Wafd controversy intensifies

Ekram Ibrahim , Saturday 4 Dec 2010

The Wafd's decision to withdraw from the run-offs has caused splits within the party and raised questions about the legality of its withdrawal

The liberal Wafd party's secretary general Mounir Fakhry Abdel Nour has confirmed that three of the party's nine remaining candidates will contend tomorrow's run-offs despite the party's decision to withdraw from the elections following the allegations of wide-spread vote-rigging. 
"I'm positive that Ramy Lakah, Mohamed Sherdy and Foad Badrawy are not running in the second round of the elections, but Tarek Sebaq, Mohamed El-Malki and Atef El-Ashmouny are running in the second round," Abdel Nour told AhramOnline at 1pm today. He said he was unsure about the decision of the remaining three. 

Abdel Nour's statement comes following reports that Ramy Lakah announced to a public of "thousands" following Friday prayers yesterday that he would be running. In the Nabraweh constituency in Daqhlia, contender Fouad Badrawy is also alleged to have "spread his campaigning cars in the constituency announcing his participation in the elections", a party member told AhramOnline requesting anonymity. Badrawy, who had participated in the press conference announcing the party's decision to withdraw and boycott, had his cell phone switched off this morning and could not be reached for comment.

The internal party splits and mixed reports on participation also come amidst allegations that the party's withdrawal does not stand as constitutionally legal. The withdrawal, which was announced by the party's head El-Sayed El-Badawy last Thursday, was alleged to have been made by the members of the party's executive office, with a vote of 13-1. Constitutionally, a withdrawal decision requires a fifty-percent participatory vote.

A party source revealed to AhramOnline that the Wafd's executive office in fact comprises just eleven members, of which five were not present: One deceased member, Abdel Hamid Raslan, two resigned members, Eglal Raafat and Sameh Makram Ebied, and one member currently living overseas in Saudi Arabia, Abdullah el-Taweel, and one absentee member, Sameh Balah.
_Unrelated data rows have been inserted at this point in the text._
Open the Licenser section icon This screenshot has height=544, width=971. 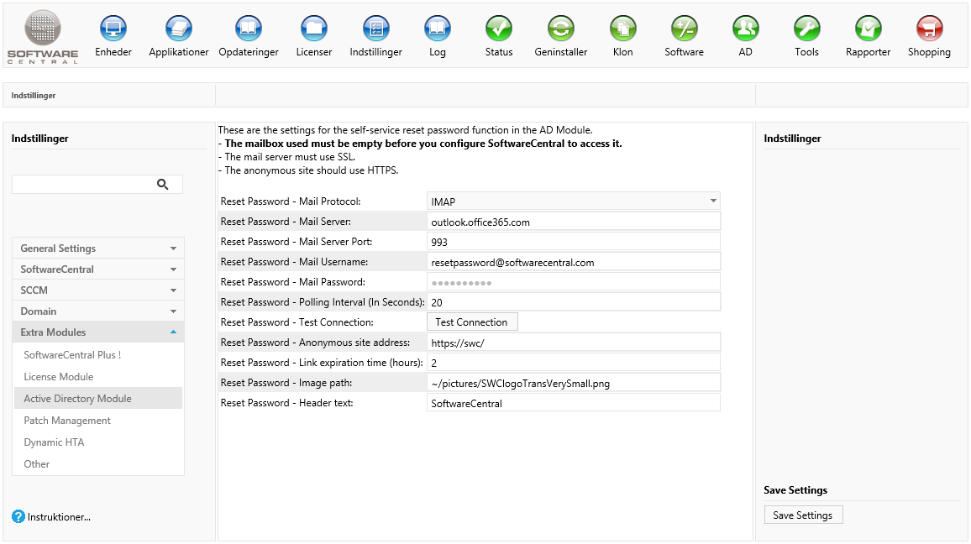[x=314, y=29]
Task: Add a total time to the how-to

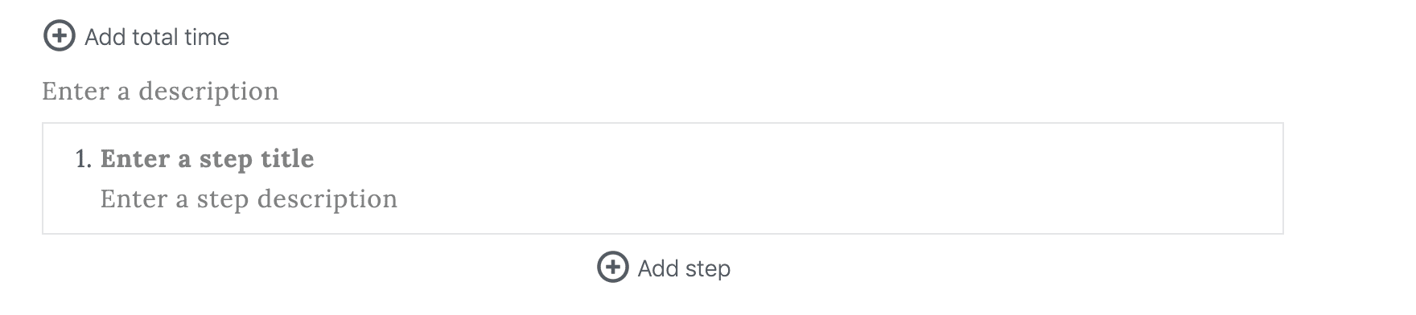Action: 136,36
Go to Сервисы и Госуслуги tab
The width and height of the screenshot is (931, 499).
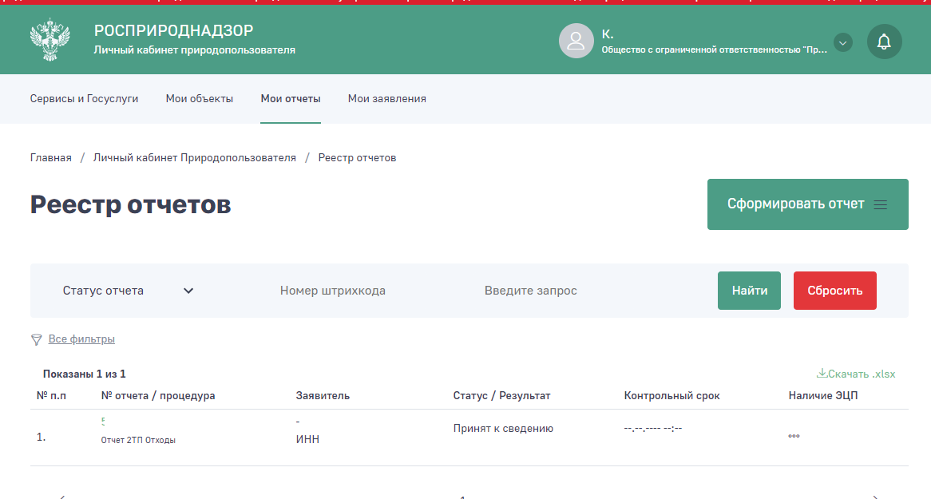tap(84, 99)
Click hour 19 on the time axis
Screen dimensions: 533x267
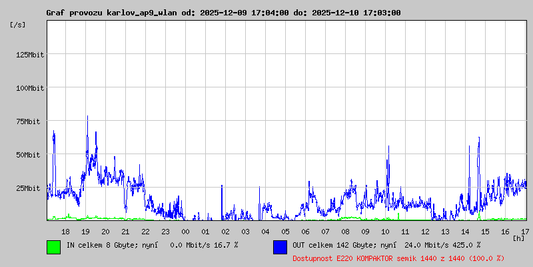tap(86, 231)
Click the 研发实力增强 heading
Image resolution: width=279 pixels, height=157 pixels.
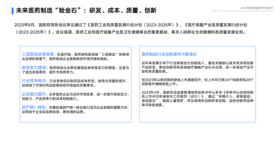pos(34,68)
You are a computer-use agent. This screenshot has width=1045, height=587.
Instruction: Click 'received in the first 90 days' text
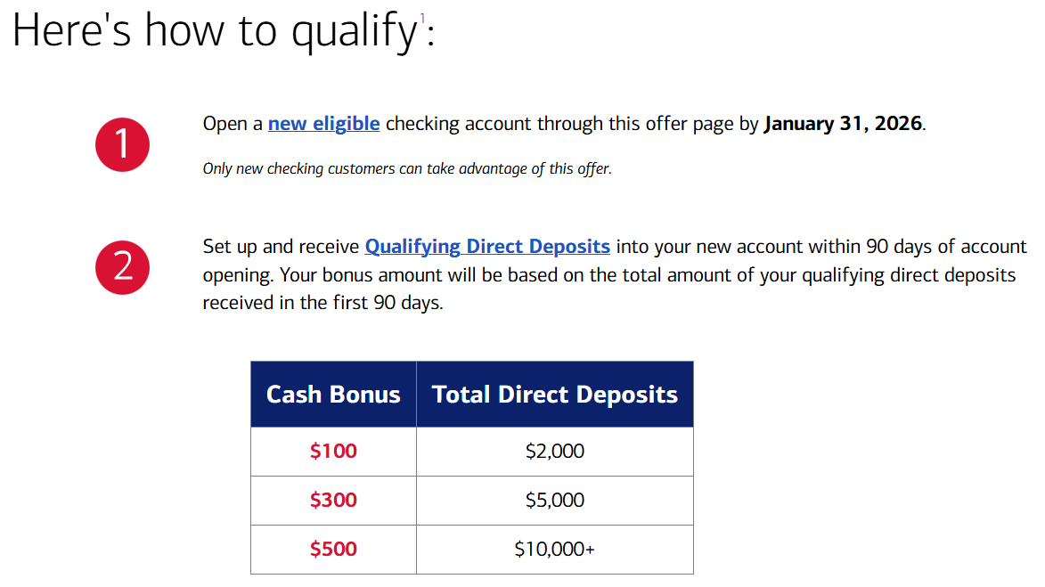pos(322,303)
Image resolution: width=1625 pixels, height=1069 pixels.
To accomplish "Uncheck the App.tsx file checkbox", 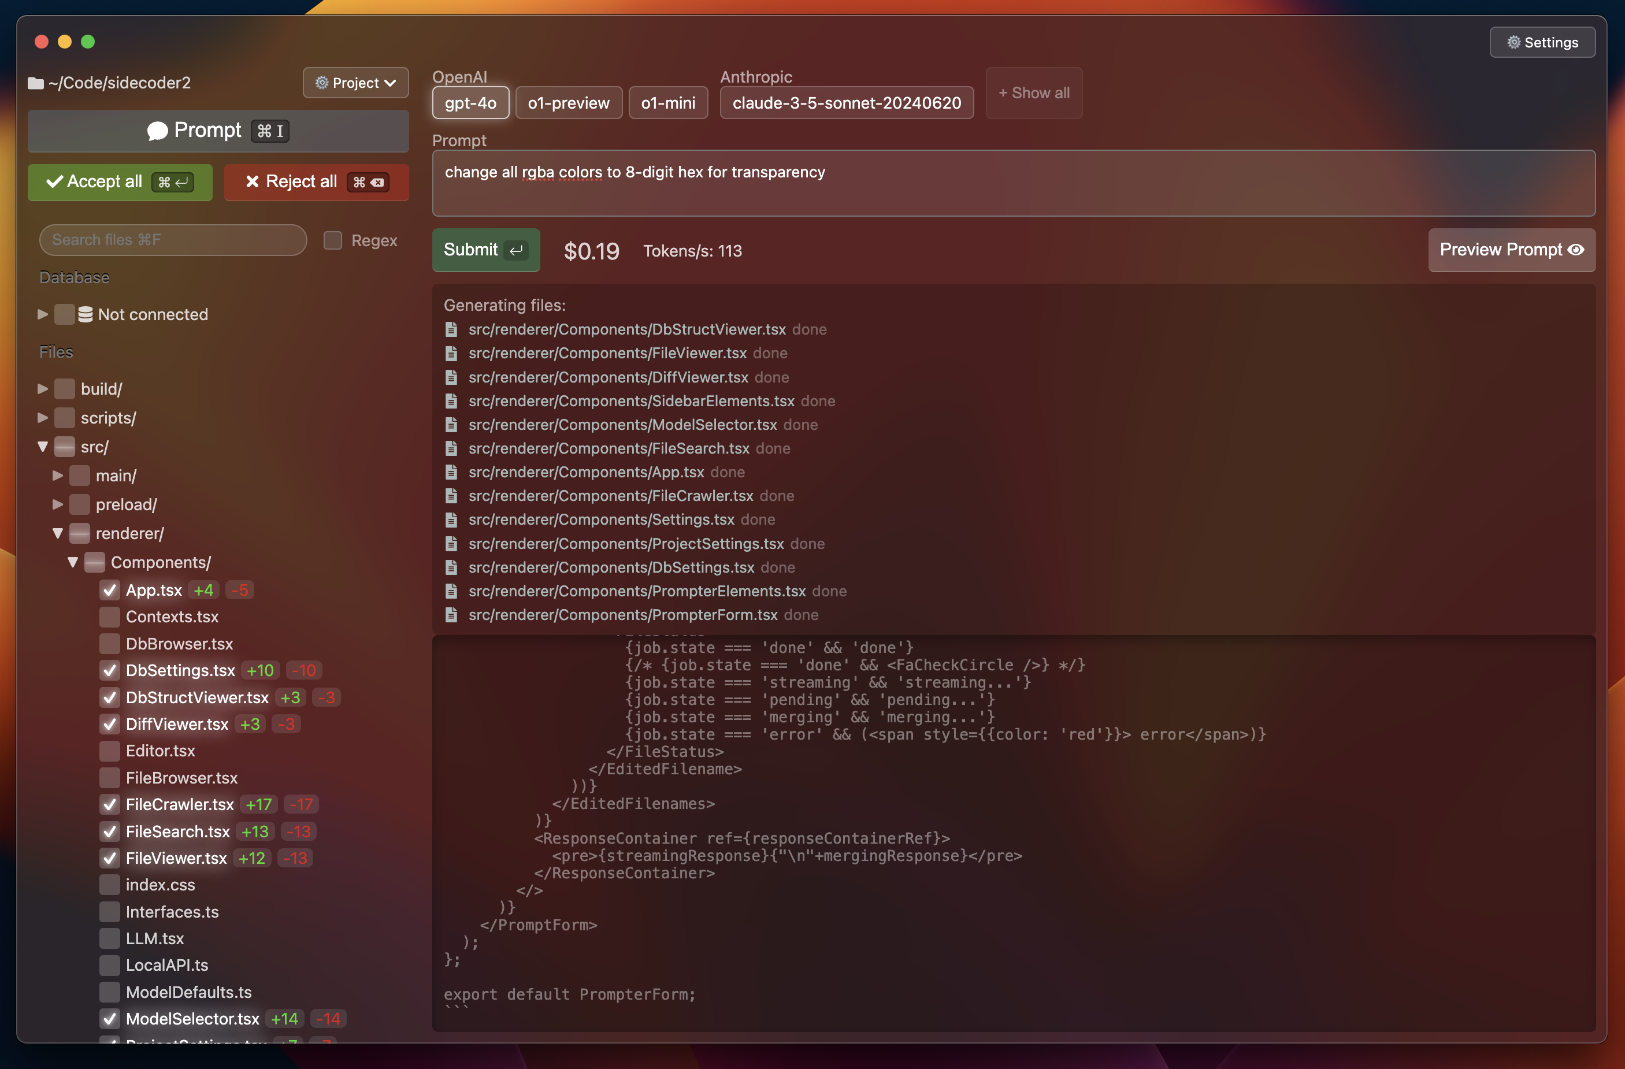I will (109, 590).
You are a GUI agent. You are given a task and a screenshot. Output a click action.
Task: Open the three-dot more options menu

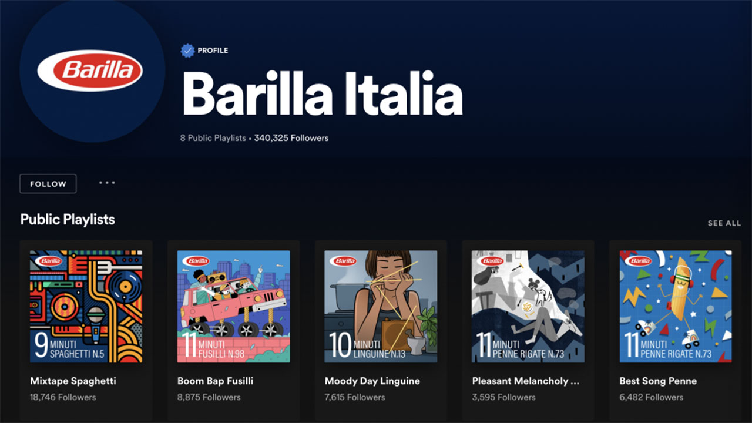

Two of the 13 votes were in fact not made by executive office members.

The source further revealed that the decision to participate in the elections had been taken by the party's General Assembly, which means that constitutionally, it should be the body also voting on withdrawal. 

A lawyer in the party who requested anonymity told AhramOnline that the party's decision is not legal and may be accordingly void at any time.

Lawyers outside the party have rebuffed the allegations of the Wafd's withdrawal decision being illegal. "This is a political decision not a legal one," Ehab Salam, Lawyer, rights activist and election monitor told AhramOnline, explaining that due to the time constraints in the election rounds, emergency committees could have been formed, meaning that the decision can legally hold as valid.